Whom are you seeking?

Passion week begins, the retelling of the story, the stepping back through time to remember.  

This week we studied John 18 in our team Bible study, the arrest of Jesus in the garden.  He asks, twice, "Whom are you seeking?"  

At first it looks like a rhetorical question, one with an obvious answer, one meant to challenge the guards.  But later, in another garden, he asks Mary the same thing (ch 20).  Whom are you seeking?  And upon further reflection, we see this is the essence of all questions.  Whom are you seeking?  We are all seeking something, and most of what we seek stems from broken relationship, broken identity, broken purpose.  So on the night of all nights, one of Jesus' last questions is this one.  And on the morning of all mornings, it is again among the first words from his mouth.  

Not a sermon on whom we should seek.  Not a challenge to the wrongness of His arrest.  Not a forceful assertion of the truth.  Instead a last chance for change.  Jesus poses the question to give Judas, the guards, Mary, us, the space to consider our own hearts.  

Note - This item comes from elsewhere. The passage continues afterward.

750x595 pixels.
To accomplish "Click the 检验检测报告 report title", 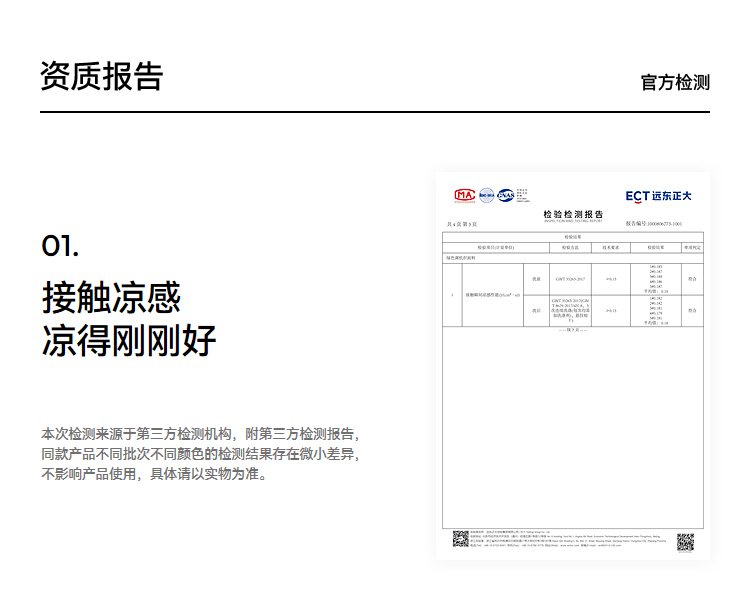I will click(573, 214).
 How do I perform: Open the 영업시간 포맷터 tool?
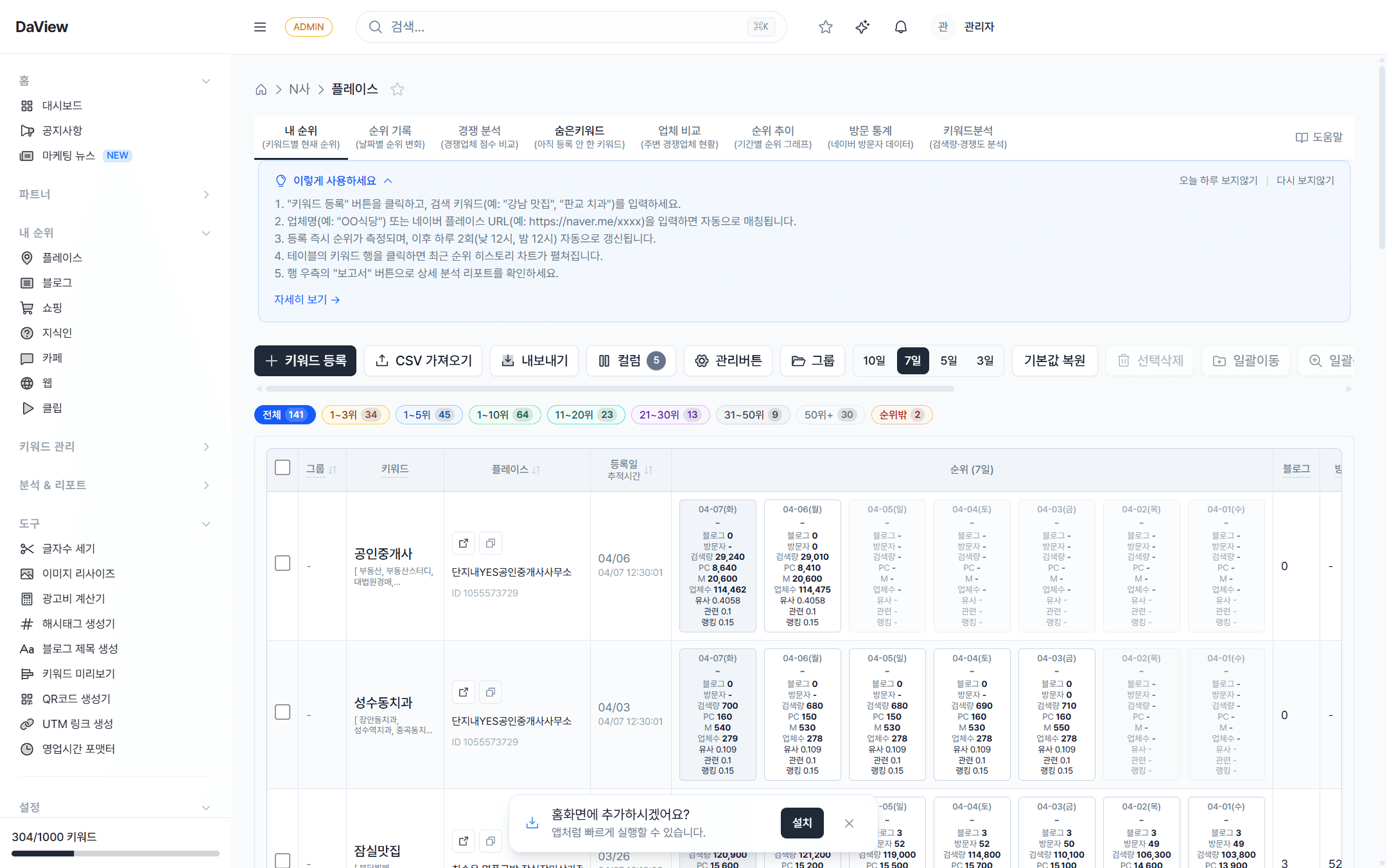[78, 749]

Which, if you think of it, is pretty incredible.  God withdraws, covers, suppresses His irrefutable power, in order to give us a moment to ponder and consider.  Which, if you think again, is the essence of prayer.  God has ordered the universe in such a way that we have to actually think about whom we seek, what we want, and ask for it.  Seek it.  Instead of just giving and directing, He waits.  He listens.  

Jesus asks whom we seek . . but he has also just emerged from the human experience of wrestling with the same question himself in the hour before the guards arrive.  He has struggled in the garden with a hidden God, been given the dark space in which to search and pour out his own heart to His Father.  He has acknowledged God's limitless power and love, he has asked for the cup to pass, but he has also come to terms with his commitment to drink the bitter dregs to the end if it is God's will.  He could have sought power, recognition, justice, a quickly-ascendent time-bound kingdom.  But instead he sought God, even at the cost of everything.  If God the Father wanted Jesus to have that space to choose in prayer, how much more so us.  

And so every day, over and over, let us take the time to reflect on whom we seek.  And if it becomes clear that the answer is God, then let us pour that request to Him too, which is prayer.  And as we enter that garden of reflection and asking, over and over, I believe our hearts will gradually become more the type that chooses the cross and the glory of God.